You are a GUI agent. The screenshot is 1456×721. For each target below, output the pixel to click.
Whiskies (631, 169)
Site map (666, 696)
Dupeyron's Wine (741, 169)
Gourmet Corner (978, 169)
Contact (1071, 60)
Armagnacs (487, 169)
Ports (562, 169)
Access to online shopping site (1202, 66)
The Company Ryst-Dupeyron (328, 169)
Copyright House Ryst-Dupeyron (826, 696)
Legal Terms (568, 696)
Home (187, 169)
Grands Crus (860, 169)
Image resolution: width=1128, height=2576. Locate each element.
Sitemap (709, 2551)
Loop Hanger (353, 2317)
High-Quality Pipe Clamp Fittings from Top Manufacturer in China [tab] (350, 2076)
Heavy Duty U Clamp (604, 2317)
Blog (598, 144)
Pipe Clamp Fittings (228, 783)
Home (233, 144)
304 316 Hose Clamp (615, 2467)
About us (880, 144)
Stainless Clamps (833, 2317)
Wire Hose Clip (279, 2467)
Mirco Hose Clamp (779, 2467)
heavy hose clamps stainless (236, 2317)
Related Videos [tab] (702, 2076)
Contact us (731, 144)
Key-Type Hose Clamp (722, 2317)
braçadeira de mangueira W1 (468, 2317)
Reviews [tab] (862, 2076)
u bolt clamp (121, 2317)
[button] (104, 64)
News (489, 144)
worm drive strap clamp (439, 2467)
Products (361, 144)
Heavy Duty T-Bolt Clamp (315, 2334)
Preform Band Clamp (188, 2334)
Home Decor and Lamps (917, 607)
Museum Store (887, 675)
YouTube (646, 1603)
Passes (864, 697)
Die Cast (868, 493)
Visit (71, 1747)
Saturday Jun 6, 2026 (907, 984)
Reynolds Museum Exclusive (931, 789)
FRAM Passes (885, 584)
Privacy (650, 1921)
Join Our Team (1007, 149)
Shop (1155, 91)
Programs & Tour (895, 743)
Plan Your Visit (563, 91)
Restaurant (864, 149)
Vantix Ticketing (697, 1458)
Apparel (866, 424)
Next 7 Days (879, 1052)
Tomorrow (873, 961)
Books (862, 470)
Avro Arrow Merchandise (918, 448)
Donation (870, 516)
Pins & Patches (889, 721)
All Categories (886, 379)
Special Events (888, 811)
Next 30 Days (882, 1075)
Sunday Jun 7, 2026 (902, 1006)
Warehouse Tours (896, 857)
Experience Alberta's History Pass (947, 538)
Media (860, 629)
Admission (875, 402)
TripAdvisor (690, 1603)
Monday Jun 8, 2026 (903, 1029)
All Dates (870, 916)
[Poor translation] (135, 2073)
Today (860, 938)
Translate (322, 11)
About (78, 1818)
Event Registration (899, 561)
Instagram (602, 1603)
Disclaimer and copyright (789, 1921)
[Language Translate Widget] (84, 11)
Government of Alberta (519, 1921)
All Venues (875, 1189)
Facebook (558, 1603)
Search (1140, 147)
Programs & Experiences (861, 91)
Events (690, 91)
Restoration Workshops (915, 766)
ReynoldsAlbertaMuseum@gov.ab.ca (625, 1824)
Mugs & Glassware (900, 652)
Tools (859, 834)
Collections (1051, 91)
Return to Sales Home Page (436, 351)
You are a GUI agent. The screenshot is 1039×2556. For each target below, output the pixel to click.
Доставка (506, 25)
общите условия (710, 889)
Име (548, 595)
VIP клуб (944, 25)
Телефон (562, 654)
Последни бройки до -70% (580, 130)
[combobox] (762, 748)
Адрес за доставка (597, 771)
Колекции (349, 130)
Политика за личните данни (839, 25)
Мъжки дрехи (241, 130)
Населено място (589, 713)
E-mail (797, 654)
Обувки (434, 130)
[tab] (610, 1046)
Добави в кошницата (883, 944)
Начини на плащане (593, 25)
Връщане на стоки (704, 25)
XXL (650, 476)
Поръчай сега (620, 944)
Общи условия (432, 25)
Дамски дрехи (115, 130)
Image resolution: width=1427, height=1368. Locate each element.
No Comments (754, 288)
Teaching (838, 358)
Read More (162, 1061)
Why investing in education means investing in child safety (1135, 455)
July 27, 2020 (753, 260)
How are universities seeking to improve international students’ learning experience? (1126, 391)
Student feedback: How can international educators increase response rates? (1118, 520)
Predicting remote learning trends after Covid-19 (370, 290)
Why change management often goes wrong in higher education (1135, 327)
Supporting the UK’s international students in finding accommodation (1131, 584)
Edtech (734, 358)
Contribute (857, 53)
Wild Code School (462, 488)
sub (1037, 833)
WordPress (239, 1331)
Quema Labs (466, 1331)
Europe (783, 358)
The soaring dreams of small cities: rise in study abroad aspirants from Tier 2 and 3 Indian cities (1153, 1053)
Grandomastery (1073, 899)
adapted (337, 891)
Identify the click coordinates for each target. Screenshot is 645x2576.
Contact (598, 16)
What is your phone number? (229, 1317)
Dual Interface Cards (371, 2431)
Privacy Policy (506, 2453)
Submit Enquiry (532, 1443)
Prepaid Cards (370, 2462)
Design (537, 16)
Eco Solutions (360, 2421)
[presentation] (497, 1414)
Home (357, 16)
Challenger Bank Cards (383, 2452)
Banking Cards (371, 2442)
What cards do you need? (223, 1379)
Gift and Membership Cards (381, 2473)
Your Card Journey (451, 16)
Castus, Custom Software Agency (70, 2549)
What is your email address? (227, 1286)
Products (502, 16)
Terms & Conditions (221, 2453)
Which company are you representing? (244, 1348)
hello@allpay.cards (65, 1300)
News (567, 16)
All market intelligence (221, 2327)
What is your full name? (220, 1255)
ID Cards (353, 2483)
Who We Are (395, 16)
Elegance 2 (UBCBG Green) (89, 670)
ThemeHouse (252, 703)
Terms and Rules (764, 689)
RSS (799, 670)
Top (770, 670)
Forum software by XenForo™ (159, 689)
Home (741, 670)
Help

> **Aim of the exercise**
Lay out every line of the material above as a Markdown table with two columns, Row and Entry. Number the rows in order, put each line in the Entry column, and leave out blank lines.

> **Answer for this exercise**
| Row | Entry |
|---|---|
| 1 | You are a GUI agent. The screenshot is 1456×721. For each target below, output the pixel to click. |
| 2 | Whiskies (631, 169) |
| 3 | Site map (666, 696) |
| 4 | Dupeyron's Wine (741, 169) |
| 5 | Gourmet Corner (978, 169) |
| 6 | Contact (1071, 60) |
| 7 | Armagnacs (487, 169) |
| 8 | Ports (562, 169) |
| 9 | Access to online shopping site (1202, 66) |
| 10 | The Company Ryst-Dupeyron (328, 169) |
| 11 | Copyright House Ryst-Dupeyron (826, 696) |
| 12 | Legal Terms (568, 696) |
| 13 | Home (187, 169) |
| 14 | Grands Crus (860, 169) |
| 15 | Image resolution: width=1128, height=2576. Locate each element. |
| 16 | Sitemap (709, 2551) |
| 17 | Loop Hanger (353, 2317) |
| 18 | High-Quality Pipe Clamp Fittings from Top Manufacturer in China [tab] (350, 2076) |
| 19 | Heavy Duty U Clamp (604, 2317) |
| 20 | Blog (598, 144) |
| 21 | Pipe Clamp Fittings (228, 783) |
| 22 | Home (233, 144) |
| 23 | 304 316 Hose Clamp (615, 2467) |
| 24 | About us (880, 144) |
| 25 | Stainless Clamps (833, 2317) |
| 26 | Wire Hose Clip (279, 2467) |
| 27 | Mirco Hose Clamp (779, 2467) |
| 28 | heavy hose clamps stainless (236, 2317) |
| 29 | Related Videos [tab] (702, 2076) |
| 30 | Contact us (731, 144) |
| 31 | Key-Type Hose Clamp (722, 2317) |
| 32 | braçadeira de mangueira W1 (468, 2317) |
| 33 | Reviews [tab] (862, 2076) |
| 34 | u bolt clamp (121, 2317) |
| 35 | [button] (104, 64) |
| 36 | News (489, 144) |
| 37 | worm drive strap clamp (439, 2467) |
| 38 | Products (361, 144) |
| 39 | Heavy Duty T-Bolt Clamp (315, 2334) |
| 40 | Preform Band Clamp (188, 2334) |
| 41 | Home Decor and Lamps (917, 607) |
| 42 | Museum Store (887, 675) |
| 43 | YouTube (646, 1603) |
| 44 | Passes (864, 697) |
| 45 | Die Cast (868, 493) |
| 46 | Visit (71, 1747) |
| 47 | Saturday Jun 6, 2026 (907, 984) |
| 48 | Reynolds Museum Exclusive (931, 789) |
| 49 | FRAM Passes (885, 584) |
| 50 | Privacy (650, 1921) |
| 51 | Join Our Team (1007, 149) |
| 52 | Shop (1155, 91) |
| 53 | Programs & Tour (895, 743) |
| 54 | Plan Your Visit (563, 91) |
| 55 | Restaurant (864, 149) |
| 56 | Vantix Ticketing (697, 1458) |
| 57 | Apparel (866, 424) |
| 58 | Next 7 Days (879, 1052) |
| 59 | Tomorrow (873, 961) |
| 60 | Books (862, 470) |
| 61 | Avro Arrow Merchandise (918, 448) |
| 62 | Donation (870, 516) |
| 63 | Pins & Patches (889, 721) |
| 64 | All Categories (886, 379) |
| 65 | Special Events (888, 811) |
| 66 | Next 30 Days (882, 1075) |
| 67 | Sunday Jun 7, 2026 (902, 1006) |
| 68 | Warehouse Tours (896, 857) |
| 69 | Experience Alberta's History Pass (947, 538) |
| 70 | Media (860, 629) |
| 71 | Admission (875, 402) |
| 72 | TripAdvisor (690, 1603) |
| 73 | Monday Jun 8, 2026 (903, 1029) |
| 74 | All Dates (870, 916) |
| 75 | [Poor translation] (135, 2073) |
| 76 | Today (860, 938) |
| 77 | Translate (322, 11) |
| 78 | About (78, 1818) |
| 79 | Event Registration (899, 561) |
| 80 | Instagram (602, 1603) |
| 81 | Disclaimer and copyright (789, 1921) |
| 82 | [Language Translate Widget] (84, 11) |
| 83 | Government of Alberta (519, 1921) |
| 84 | All Venues (875, 1189) |
| 85 | Facebook (558, 1603) |
| 86 | Search (1140, 147) |
| 87 | Programs & Experiences (861, 91) |
| 88 | Events (690, 91) |
| 89 | Restoration Workshops (915, 766) |
| 90 | ReynoldsAlbertaMuseum@gov.ab.ca (625, 1824) |
| 91 | Mugs & Glassware (900, 652) |
| 92 | Tools (859, 834) |
| 93 | Collections (1051, 91) |
| 94 | Return to Sales Home Page (436, 351) |
| 95 | You are a GUI agent. The screenshot is 1039×2556. For each target below, output the pixel to click. |
| 96 | Доставка (506, 25) |
| 97 | общите условия (710, 889) |
| 98 | Име (548, 595) |
| 99 | VIP клуб (944, 25) |
| 100 | Телефон (562, 654) |
| 101 | Последни бройки до -70% (580, 130) |
| 102 | [combobox] (762, 748) |
| 103 | Адрес за доставка (597, 771) |
| 104 | Колекции (349, 130) |
| 105 | Политика за личните данни (839, 25) |
| 106 | Мъжки дрехи (241, 130) |
| 107 | Населено място (589, 713) |
| 108 | E-mail (797, 654) |
| 109 | Обувки (434, 130) |
| 110 | [tab] (610, 1046) |
| 111 | Добави в кошницата (883, 944) |
| 112 | Начини на плащане (593, 25) |
| 113 | Връщане на стоки (704, 25) |
| 114 | XXL (650, 476) |
| 115 | Поръчай сега (620, 944) |
| 116 | Общи условия (432, 25) |
| 117 | Дамски дрехи (115, 130) |
| 118 | Image resolution: width=1427, height=1368. Locate each element. |
| 119 | No Comments (754, 288) |
| 120 | Teaching (838, 358) |
| 121 | Read More (162, 1061) |
| 122 | Why investing in education means investing in child safety (1135, 455) |
| 123 | July 27, 2020 (753, 260) |
| 124 | How are universities seeking to improve international students’ learning experience? (1126, 391) |
| 125 | Student feedback: How can international educators increase response rates? (1118, 520) |
| 126 | Predicting remote learning trends after Covid-19 (370, 290) |
| 127 | Why change management often goes wrong in higher education (1135, 327) |
| 128 | Supporting the UK’s international students in finding accommodation (1131, 584) |
| 129 | Edtech (734, 358) |
| 130 | Contribute (857, 53) |
| 131 | Wild Code School (462, 488) |
| 132 | sub (1037, 833) |
| 133 | WordPress (239, 1331) |
| 134 | Quema Labs (466, 1331) |
| 135 | Europe (783, 358) |
| 136 | The soaring dreams of small cities: rise in study abroad aspirants from Tier 2 and 3 Indian cities (1153, 1053) |
| 137 | Grandomastery (1073, 899) |
| 138 | adapted (337, 891) |
| 139 | Identify the click coordinates for each target. Screenshot is 645x2576. |
| 140 | Contact (598, 16) |
| 141 | What is your phone number? (229, 1317) |
| 142 | Dual Interface Cards (371, 2431) |
| 143 | Privacy Policy (506, 2453) |
| 144 | Submit Enquiry (532, 1443) |
| 145 | Prepaid Cards (370, 2462) |
| 146 | Design (537, 16) |
| 147 | Eco Solutions (360, 2421) |
| 148 | [presentation] (497, 1414) |
| 149 | Home (357, 16) |
| 150 | Challenger Bank Cards (383, 2452) |
| 151 | Banking Cards (371, 2442) |
| 152 | What cards do you need? (223, 1379) |
| 153 | Gift and Membership Cards (381, 2473) |
| 154 | Your Card Journey (451, 16) |
| 155 | Castus, Custom Software Agency (70, 2549) |
| 156 | What is your email address? (227, 1286) |
| 157 | Products (502, 16) |
| 158 | Terms & Conditions (221, 2453) |
| 159 | Which company are you representing? (244, 1348) |
| 160 | hello@allpay.cards (65, 1300) |
| 161 | News (567, 16) |
| 162 | All market intelligence (221, 2327) |
| 163 | What is your full name? (220, 1255) |
| 164 | ID Cards (353, 2483) |
| 165 | Who We Are (395, 16) |
| 166 | Elegance 2 (UBCBG Green) (89, 670) |
| 167 | ThemeHouse (252, 703) |
| 168 | Terms and Rules (764, 689) |
| 169 | RSS (799, 670) |
| 170 | Top (770, 670) |
| 171 | Forum software by XenForo™ (159, 689) |
| 172 | Home (741, 670) |
| 173 | Help |